The New Carry-On Reality: Smaller Allowances, Stricter Enforcement

If you’ve flown domestically in the past six months, you’ve probably noticed the shift. Gate agents are measuring bags more frequently. Sizers at boarding areas are no longer decorative. And airlines are converging on a standard maximum of 22 x 14 x 9 inches for overhead bin bags, with less tolerance for the “it mostly fits” approach that worked for years.

American Airlines raised its first checked bag fee to $40 in early 2026. JetBlue introduced variable pricing that can push bag fees even higher during peak travel periods. United’s Basic Economy fare doesn’t include overhead bin access at all, meaning those passengers can only bring a personal item that fits under the seat. Southwest’s Q2 2025 earnings report showed its new bag fees generated roughly $350 million in a single quarter, with projections of $1.5 billion annually going forward.

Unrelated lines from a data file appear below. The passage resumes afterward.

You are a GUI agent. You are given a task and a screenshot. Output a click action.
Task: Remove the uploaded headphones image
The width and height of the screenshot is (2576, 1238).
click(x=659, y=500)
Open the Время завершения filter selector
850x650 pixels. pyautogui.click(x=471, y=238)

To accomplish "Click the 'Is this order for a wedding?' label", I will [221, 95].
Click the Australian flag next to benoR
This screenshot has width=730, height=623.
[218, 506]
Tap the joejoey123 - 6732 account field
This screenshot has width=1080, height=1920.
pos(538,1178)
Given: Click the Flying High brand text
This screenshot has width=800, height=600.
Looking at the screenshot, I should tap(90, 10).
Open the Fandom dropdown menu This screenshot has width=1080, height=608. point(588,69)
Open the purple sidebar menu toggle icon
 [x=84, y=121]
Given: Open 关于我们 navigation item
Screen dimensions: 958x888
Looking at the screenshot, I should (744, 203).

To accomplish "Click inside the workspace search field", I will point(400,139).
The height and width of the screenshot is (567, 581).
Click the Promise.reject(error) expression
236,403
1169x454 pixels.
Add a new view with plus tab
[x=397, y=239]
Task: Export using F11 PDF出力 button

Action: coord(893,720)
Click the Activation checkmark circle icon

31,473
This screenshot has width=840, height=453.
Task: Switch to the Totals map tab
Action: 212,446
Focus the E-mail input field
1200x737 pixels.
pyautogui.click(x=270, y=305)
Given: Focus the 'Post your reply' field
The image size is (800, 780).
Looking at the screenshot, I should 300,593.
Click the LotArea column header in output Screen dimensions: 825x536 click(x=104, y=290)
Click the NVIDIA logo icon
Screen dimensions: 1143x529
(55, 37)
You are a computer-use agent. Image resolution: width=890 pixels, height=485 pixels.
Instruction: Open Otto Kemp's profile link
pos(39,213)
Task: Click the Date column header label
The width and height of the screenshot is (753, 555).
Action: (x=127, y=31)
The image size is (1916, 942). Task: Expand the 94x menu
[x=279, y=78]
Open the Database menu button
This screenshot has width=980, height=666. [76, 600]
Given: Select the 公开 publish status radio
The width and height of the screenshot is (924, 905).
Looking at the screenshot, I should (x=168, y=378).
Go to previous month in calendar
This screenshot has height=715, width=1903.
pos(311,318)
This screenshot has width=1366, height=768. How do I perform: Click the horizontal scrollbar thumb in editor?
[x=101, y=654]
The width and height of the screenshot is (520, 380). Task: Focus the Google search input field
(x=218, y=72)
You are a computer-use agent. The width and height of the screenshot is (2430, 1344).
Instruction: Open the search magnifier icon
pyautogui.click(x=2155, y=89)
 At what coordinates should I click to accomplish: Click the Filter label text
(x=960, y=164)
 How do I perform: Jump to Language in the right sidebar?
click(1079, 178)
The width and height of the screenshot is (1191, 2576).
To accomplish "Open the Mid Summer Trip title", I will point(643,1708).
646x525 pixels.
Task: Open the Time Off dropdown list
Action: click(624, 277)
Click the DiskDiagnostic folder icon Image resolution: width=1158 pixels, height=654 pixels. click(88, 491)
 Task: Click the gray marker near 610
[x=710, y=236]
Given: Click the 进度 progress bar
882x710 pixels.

The financial incentive is clear. Global airline ancillary revenue hit $148.4 billion in 2024, according to IdeaWorksCompany, representing 15.7% of total airline revenue. That’s up from 9.1% in 2016. Airlines have learned that unbundling services, especially baggage, is one of the most reliable ways to boost margins without raising base fares.

Travelers Aren’t Taking It Quietly

The response from travelers has been swift and predictable: more people are going carry-on only. A 2024 IATA survey found that 52% of global passengers now prefer to fly with just a carry-on. In the U.S., the number is even more pronounced. A Cheapflights study reported that 57% of American travelers actively try to avoid checking bags entirely.

It’s not just about saving $35 or $40 each way. Checked bags come with real risks that frequent flyers know too well. SITA’s 2025 Baggage IT Insights report found that 36.2 million bags were mishandled globally in 2024, a rate of 6.3 per 1,000 passengers. About 8% of those bags (roughly 1.8 million) were lost or stolen permanently. The industry spent an estimated $5 billion dealing with the fallout.

George Clooney’s character in Up in the Air famously preached the gospel of traveling light back in 2009, packing a carry-on in under 20 seconds and delivering a now-iconic speech about not weighing yourself down with stuff you don’t need. Sixteen years later, that philosophy has gone from aspirational movie monologue to practical financial advice. Baggage fees have nearly tripled since the film’s release.

How the Carry-On Market Is Responding to Tighter Rules

The global carry-on luggage market reached $5.81 billion in 2024, according to Cognitive Market Research, and it’s projected to grow to $9.84 billion by 2031 at a 7.8% compound annual growth rate. That growth isn’t accidental. It’s being driven directly by the same airline policies pushing travelers away from checked bags.

What’s changed most noticeably is carry-on design. Five years ago, a hard-shell spinner with a zipper was the default. Now brands are engineering around a specific problem: how do you fit everything a traveler needs into a bag that stays within increasingly strict airline dimensions?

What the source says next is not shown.